Ever wonder if you’d like to buy a messenger bag for your bike? Take these few advices.
Abus Dryve £99.99
“Lots of us carry bags when we’re cycling, whether we’re riding to the office with our laptop, out for a long day’s ride or just carrying emergency spares – phone, mobile, a bit of food and drink and a change of clothing.
Panniers, seatpost-mounted bags and rucksacks are an option, especially for longer rides and heavier loads, but the simple sling-type bag used by cycle couriers across the world is a good bet for shorter journeys and urban commutes.
They have plenty of space for laptops and files, look businesslike in the office, you can access their contents quickly without taking them off, and because they don’t cover the whole of your back, there’s less sweat build-up than with a rucksack.”
“What to look for in a messenger bag
How much volume do you need? When choosing a bag, work out beforehand what you’ll usually be carrying and add a little extra capacity for emergencies. But the shape is just as important as the overall volume, especially if you’re carrying a laptop.
Messenger bags usually have a single shoulder strap plus a waist strap for stability on the bike. In general, wider straps are more comfortable. Try before you buy, though, to check that they’re comfortable for your particular shape.
Most messenger bags have weatherproofing built in that should keep your belongings dry in showers. Some have rolldown tops while others are made of entirely waterproof materials.

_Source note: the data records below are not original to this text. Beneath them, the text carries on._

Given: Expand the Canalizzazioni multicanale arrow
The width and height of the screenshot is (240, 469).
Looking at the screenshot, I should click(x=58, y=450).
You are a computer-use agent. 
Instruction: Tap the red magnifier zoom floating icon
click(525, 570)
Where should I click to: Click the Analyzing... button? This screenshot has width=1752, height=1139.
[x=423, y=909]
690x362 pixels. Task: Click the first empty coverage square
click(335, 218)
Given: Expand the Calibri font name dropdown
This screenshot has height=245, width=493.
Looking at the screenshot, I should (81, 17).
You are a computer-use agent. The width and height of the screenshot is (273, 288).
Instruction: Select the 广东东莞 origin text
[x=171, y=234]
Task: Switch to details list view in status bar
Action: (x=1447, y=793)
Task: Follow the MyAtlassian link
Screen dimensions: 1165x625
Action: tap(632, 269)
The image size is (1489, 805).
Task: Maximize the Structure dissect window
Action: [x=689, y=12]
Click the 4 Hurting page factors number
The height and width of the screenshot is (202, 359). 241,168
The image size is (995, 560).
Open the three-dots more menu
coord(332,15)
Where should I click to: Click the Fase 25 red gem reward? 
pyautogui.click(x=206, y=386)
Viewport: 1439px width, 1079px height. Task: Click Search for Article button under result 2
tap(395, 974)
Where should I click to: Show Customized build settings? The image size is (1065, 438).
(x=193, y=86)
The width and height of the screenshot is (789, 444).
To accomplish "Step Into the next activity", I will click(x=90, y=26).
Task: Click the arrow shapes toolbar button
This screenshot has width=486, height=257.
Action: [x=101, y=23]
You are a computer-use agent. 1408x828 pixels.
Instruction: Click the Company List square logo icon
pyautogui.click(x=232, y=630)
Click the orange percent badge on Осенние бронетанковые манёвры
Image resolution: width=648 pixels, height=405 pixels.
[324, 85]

Some messenger bags have sleeves specifically designed for laptops, so it’s a good idea to take your laptop with you when buying your bag, not only to ensure that your computer fits but also that it’s comfortable for you to carry.
A messenger bag that looks businesslike in the office may not be as good at night on the bike. Reflective patches and piping will improve your safety.
Bags range from single pocket designs to those with separate sections for computer, paperwork, mobile or MP3 player – sometimes on the strap for swift access. Again, work out what your specific needs are before parting with your cash.